Por su parte, su anciano padre no se recató en alguna ocasión, hablando con íntimos de la familia, de pronosticar:
-La dichosa finca terminará por volver loco a mi hijo.
Acaso todos presentían algo desagradable. Los tiempos, lejos de aplacar al sastre tenaz y testarudo, agravaron sus manías. Fue cuando al llegar el mes de octubre del pasado año se suspendieron las obras que se realizaban en la finca Los Luceros. Lo que primero fue un rumor pronto tuvo confirmación en Villalba. Las obras estaban paralizadas. ¿Por qué razones? Las ignoramos. No las hemos podido confirmar en nuestra fugaz visita al citado pueblo serrano. ¿Se trataba de falta de fondos para continuar los trabajos? Tampoco lo sabemos a ciencia cierta, pero nos inclinamos a creer que otros eran los motivos. Se nos ha asegurado, y la noticia tiene muchos visos de verosimilitud, que José María Ruiz Martínez desde hace tiempo había prescindido festivamente de técnicos en la dirección de los trabajos de construcción, olvidando tercamente que toda obra tiene que tener el respaldo legal de aquellos profesionales que ante la ley deben ser los responsables de su buena marcha y respondan en todo momento de las consecuencias que se originen. ¿Es este el verdadero motivo de tal suspensión? La Justicia hará lo necesario para averiguarlo.
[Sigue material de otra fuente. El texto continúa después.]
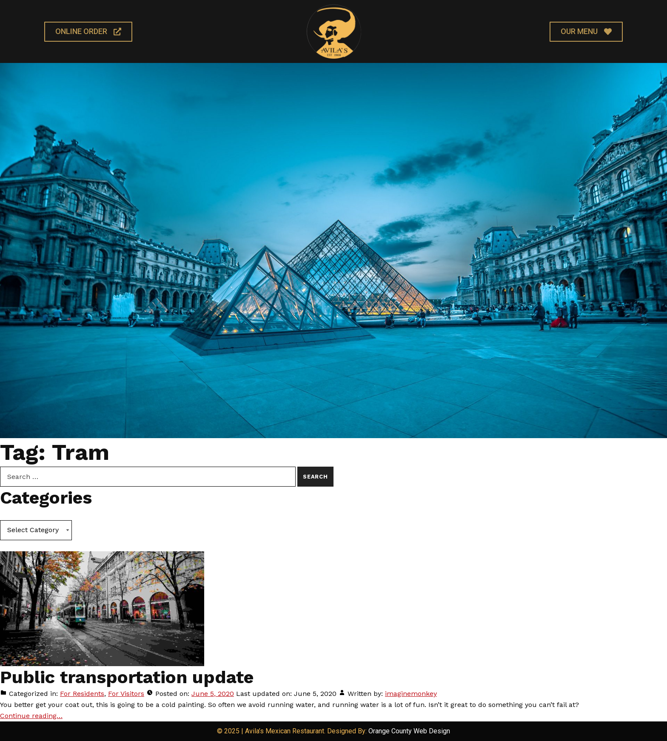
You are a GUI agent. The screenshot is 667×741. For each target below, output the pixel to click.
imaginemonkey (411, 694)
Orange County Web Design (409, 731)
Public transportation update (127, 677)
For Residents (82, 694)
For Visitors (126, 694)
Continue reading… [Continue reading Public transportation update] (31, 716)
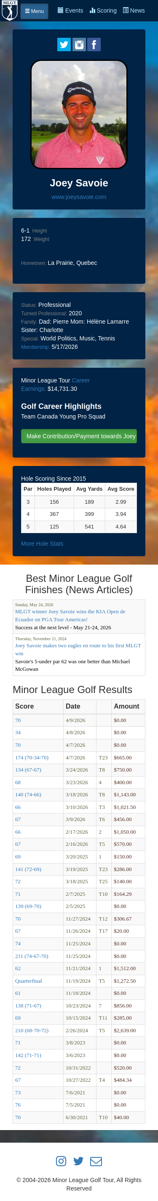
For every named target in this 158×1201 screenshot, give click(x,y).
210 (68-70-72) (31, 1030)
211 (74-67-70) (31, 956)
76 (18, 1105)
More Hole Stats (42, 543)
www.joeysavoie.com (79, 197)
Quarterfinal (28, 981)
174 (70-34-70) (31, 757)
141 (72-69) (28, 869)
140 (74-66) (28, 794)
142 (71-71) (28, 1055)
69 (18, 856)
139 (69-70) (28, 906)
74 (18, 943)
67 (18, 819)
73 (18, 1092)
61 (18, 993)
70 (18, 720)
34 (18, 732)
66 (18, 807)
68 (18, 782)
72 (18, 881)
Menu (34, 11)
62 (18, 968)
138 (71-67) (28, 1005)
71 (18, 894)
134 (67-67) (28, 770)
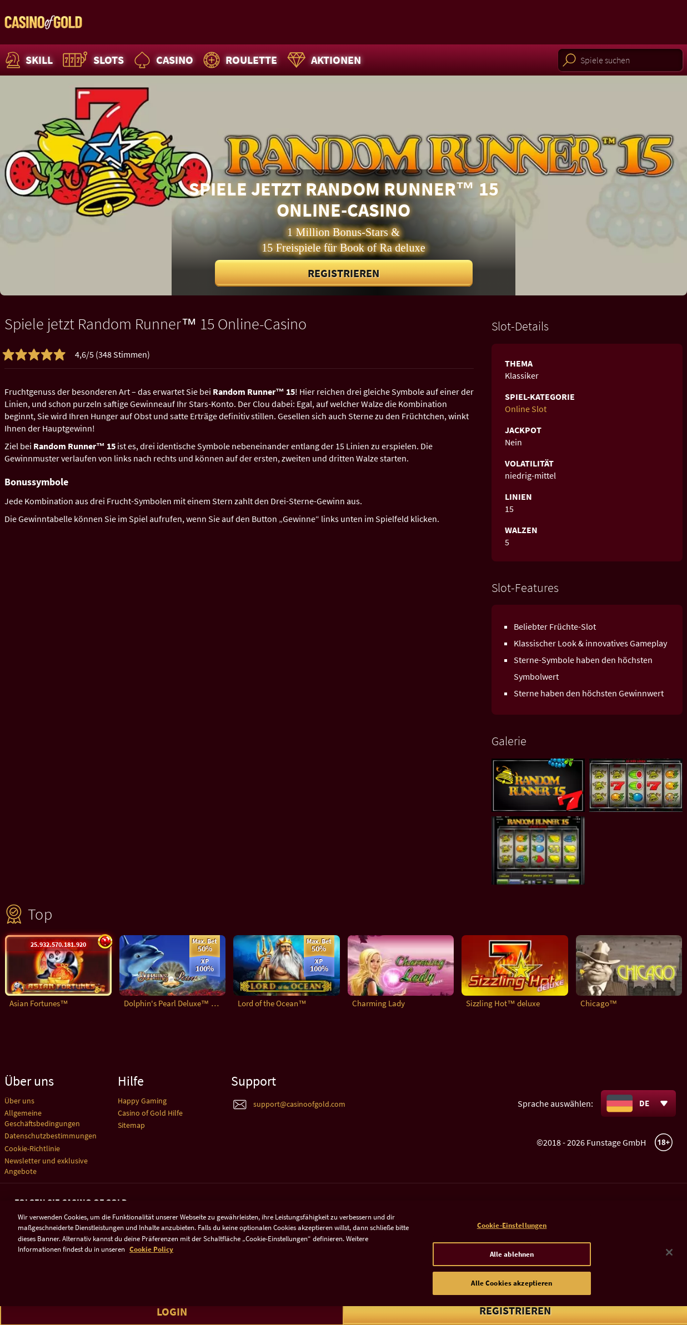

Lo que sí es cierto es que desde que el trabajó quedó paralizado en Los Luceros, el autor de la espantosa tragedia de la calle de Antonio Grilo no tenía punto de reposo. Sus nervios se desmadejaban, se agrió su carácter afable y bondadoso, y hablaba de jugarretas que se le hacían para que él no lograra dar cima a sus deseos de tener una posesión a su libre capricho y soberano albedrío. Sus viajes se hacían más constantes a Villalba, y muchas gentes le veían corretear por su finca incompleta, hablando en voz baja, mascullando amenazas y tildando de «granujas y traidores», no sabemos a quiénes. Precisamente el pasado domingo estuvo en Los Luceros y alguien le vio contemplando durante largo rato ensimismado su finca solitaria e inconclusa, para luego pasearse durante mucho tiempo por los altibajos de Los Luceros, mientras se llevaba las manos a la cabeza. Luego, huraño y muy pensativo, regresó a Madrid. Durante el día del lunes reaccionó y hasta se mostró alegre, como nos ha relatado la joven Consuelo Sanchís Maroto, cuando con su esposa y su hija lo encontró por la noche en las escaleras cuando cerraba su despacho de la calle de la Luna.
¿Qué pudo ocurrir en el pensamiento de José María Ruiz Martínez en esas horas desde que llega a su casa hasta que por la mañana surge en el balcón enseñando a las gentes espantadas el cuerpo ensangrentado y sin vida del menor de sus hijitos? ¿Trató su inquieta esposa dulcemente de hacerle desistir de ir a Villalba, como era su costumbre los días festivos, temerosa de que se excitara más? No lo sabemos, aun cuando lo sospechamos. Acaso ocurrió algo muy parecido y el desazonado sastre, en una reacción violentísima y desesperada, renunció en un momento de cólera a todos sus sueños a costa de la vida de su fiel compañera y de las de sus inocentes hijos, sin recordar el cariño que siempre había tenido como marido y padre ejemplar para la una y los otros.
Esta es, y creemos no equivocarnos, la causa del incomprensible y escalofriante drama de la calle de Antonio Grilo. La obra negativa y dolorosa de un cerebro desequilibrado.